I did with the file from Rick's mail: # cd /usr/src # patch < ~guru/r368166/patch.252358 # cd bin/cp # make # make install and tested the cp(1) as: # cd /home/backups # ls -lh guru-20210102.tar.gz -r-------- 1 root wheel 36G 2 ene. 16:02 guru-20210102.tar.gz # cp -p guru-20210102.tar.gz xxx cp: guru-20210102.tar.gz: No such file or directory The target file 'xxx' has the same size of the source and the time of 301 secs seems to be ok; but what does the message mean?
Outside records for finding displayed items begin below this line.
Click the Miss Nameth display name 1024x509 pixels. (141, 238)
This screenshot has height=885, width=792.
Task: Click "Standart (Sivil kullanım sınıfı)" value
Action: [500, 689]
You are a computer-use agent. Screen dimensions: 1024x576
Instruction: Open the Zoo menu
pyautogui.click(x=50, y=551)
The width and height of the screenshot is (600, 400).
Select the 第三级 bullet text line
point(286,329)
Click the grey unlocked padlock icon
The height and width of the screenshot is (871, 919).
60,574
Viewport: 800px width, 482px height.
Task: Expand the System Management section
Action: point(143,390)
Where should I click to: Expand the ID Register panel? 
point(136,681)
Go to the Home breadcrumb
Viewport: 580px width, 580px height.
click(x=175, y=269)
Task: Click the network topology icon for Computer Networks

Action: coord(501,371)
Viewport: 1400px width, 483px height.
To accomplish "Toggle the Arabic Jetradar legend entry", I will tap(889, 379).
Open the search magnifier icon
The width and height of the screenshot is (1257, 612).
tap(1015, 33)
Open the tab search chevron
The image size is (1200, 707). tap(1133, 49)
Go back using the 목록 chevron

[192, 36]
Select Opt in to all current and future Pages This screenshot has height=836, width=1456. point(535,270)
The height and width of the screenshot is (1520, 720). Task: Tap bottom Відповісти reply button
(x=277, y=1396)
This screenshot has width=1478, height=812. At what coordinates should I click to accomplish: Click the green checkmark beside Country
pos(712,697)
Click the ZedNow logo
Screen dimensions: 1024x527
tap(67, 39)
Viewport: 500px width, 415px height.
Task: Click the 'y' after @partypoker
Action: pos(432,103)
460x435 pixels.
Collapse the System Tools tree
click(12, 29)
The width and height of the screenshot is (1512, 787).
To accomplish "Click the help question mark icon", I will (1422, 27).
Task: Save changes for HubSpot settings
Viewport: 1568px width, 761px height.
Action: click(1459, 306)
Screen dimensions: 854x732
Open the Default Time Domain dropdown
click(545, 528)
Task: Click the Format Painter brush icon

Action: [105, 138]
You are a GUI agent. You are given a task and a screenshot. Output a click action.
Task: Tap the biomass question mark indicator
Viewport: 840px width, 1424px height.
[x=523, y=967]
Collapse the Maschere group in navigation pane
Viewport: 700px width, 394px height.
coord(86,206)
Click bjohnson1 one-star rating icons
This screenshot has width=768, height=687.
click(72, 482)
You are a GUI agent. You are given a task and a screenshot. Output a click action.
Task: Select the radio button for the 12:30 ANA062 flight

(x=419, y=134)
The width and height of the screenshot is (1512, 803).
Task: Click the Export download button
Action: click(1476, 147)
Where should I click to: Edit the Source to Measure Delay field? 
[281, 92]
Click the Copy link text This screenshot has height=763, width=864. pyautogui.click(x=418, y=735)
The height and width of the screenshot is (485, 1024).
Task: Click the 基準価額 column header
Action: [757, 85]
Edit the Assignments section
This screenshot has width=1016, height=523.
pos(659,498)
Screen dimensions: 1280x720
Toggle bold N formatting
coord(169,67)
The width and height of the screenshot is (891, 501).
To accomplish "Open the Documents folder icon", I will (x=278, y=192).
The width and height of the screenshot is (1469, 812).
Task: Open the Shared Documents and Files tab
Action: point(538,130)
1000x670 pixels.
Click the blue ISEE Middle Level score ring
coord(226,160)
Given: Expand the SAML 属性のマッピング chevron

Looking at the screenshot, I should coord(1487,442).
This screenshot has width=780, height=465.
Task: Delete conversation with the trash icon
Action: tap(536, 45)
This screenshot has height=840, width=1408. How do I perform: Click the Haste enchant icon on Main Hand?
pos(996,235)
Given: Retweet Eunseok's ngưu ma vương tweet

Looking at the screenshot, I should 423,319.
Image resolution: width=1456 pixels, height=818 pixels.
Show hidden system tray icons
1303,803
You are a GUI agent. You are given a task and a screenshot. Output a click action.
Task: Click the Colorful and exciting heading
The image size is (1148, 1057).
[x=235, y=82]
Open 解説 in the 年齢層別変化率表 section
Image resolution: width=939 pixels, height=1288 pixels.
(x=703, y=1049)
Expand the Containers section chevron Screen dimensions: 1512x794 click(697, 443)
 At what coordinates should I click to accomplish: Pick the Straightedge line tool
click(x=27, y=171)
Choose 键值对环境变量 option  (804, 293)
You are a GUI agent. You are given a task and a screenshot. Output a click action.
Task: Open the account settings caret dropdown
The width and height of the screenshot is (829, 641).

I run the cp(1) with truss(1) and the messages comes out of the process: # truss -o tr cp -p guru-20210102.tar.gz xxx cp: guru-20210102.tar.gz: No error: 0 # grep 'write(2' tr write(2,"cp: ",4) = 4 (0x4) write(2,"guru-20210102.tar.gz",20) = 20 (0x14) write(2,": ",2) = 2 (0x2) write(2,"No error: 0\n",12) = 12 (0xc) When the target file 'xxx' does not exist, the message is even like a real error message: # rm xxx # truss -o tr cp -p guru-20210102.tar.gz xxx cp: guru-20210102.tar.gz: No such file or directory # grep 'write(2' tr write(2,"cp: ",4) = 4 (0x4) write(2,"guru-20210102.tar.gz",20) = 20 (0x14) write(2,": ",2) = 2 (0x2) write(2,"No such file or directory\n",26) = 26 (0x1a) The message has to do with the call to copy_file_range(2), there is only one single syscall which tries to copy the full file at once: copy_file_range(0x3,0x0,0x4,0x0,0x7fffffffffffffff,0x0) = 38603862368 (0x8fcf83160) write(2,"cp: ",4) = 4 (0x4) write(2,"guru-20210102.tar.gz",20) = 20 (0x14) write(2,": ",2) = 2 (0x2) It looks like the message comes out of cp.c around like 290: ... for (badcp = rval = 0; (curr = fts_read(ftsp)) != NULL; badcp = 0) { switch (curr->fts_info) { case FTS_NS: case FTS_DNR: case FTS_ERR: warnx("%s: %s", curr->fts_path, strerror(curr->fts_errno)); badcp = rval = 1; continue; ... I will attach the complete file 'tr';
Created attachment 221230 [details] the truss file of running: truss -o tr cp -p guru-20210102.tar.gz xxx
Created attachment 221271 [details] fix the problem by using a large "len" argument for copy_file_range(2) The old patch didn't change the type of rcount to ssize_t.
I've tested the new patch from the PR. This gives: # cd /usr/src/bin/cp # patch < ~guru/cp.patch # make # make install # cd /home/backups # time cp -p guru-20210102.tar.gz xxx real 4m54,233s user 0m0,005s sys 1m8,588s # ls -lh guru-20210102.tar.gz xxx -r-------- 1 root wheel 36G 2 ene. 16:02 guru-20210102.tar.gz -r-------- 1 root wheel 36G 2 ene. 16:02 xxx Seems fine to me now.
Thanks. This is a relief. I didn't understand how it was broken. Then I saw that the patch I put here was a bogus early edit, where I had changed "rcount" to ssize_t in the wrong function. --> 38603862368, which was truncated to 32bits when assigned to the "int" and appeared negative, generating the error. Thanks for reporting this and the quick testing. I'll close the PR.
It would be good to have this bugfix also on stable/12.
copy_file_range(2) is only in head/FreeBSD13.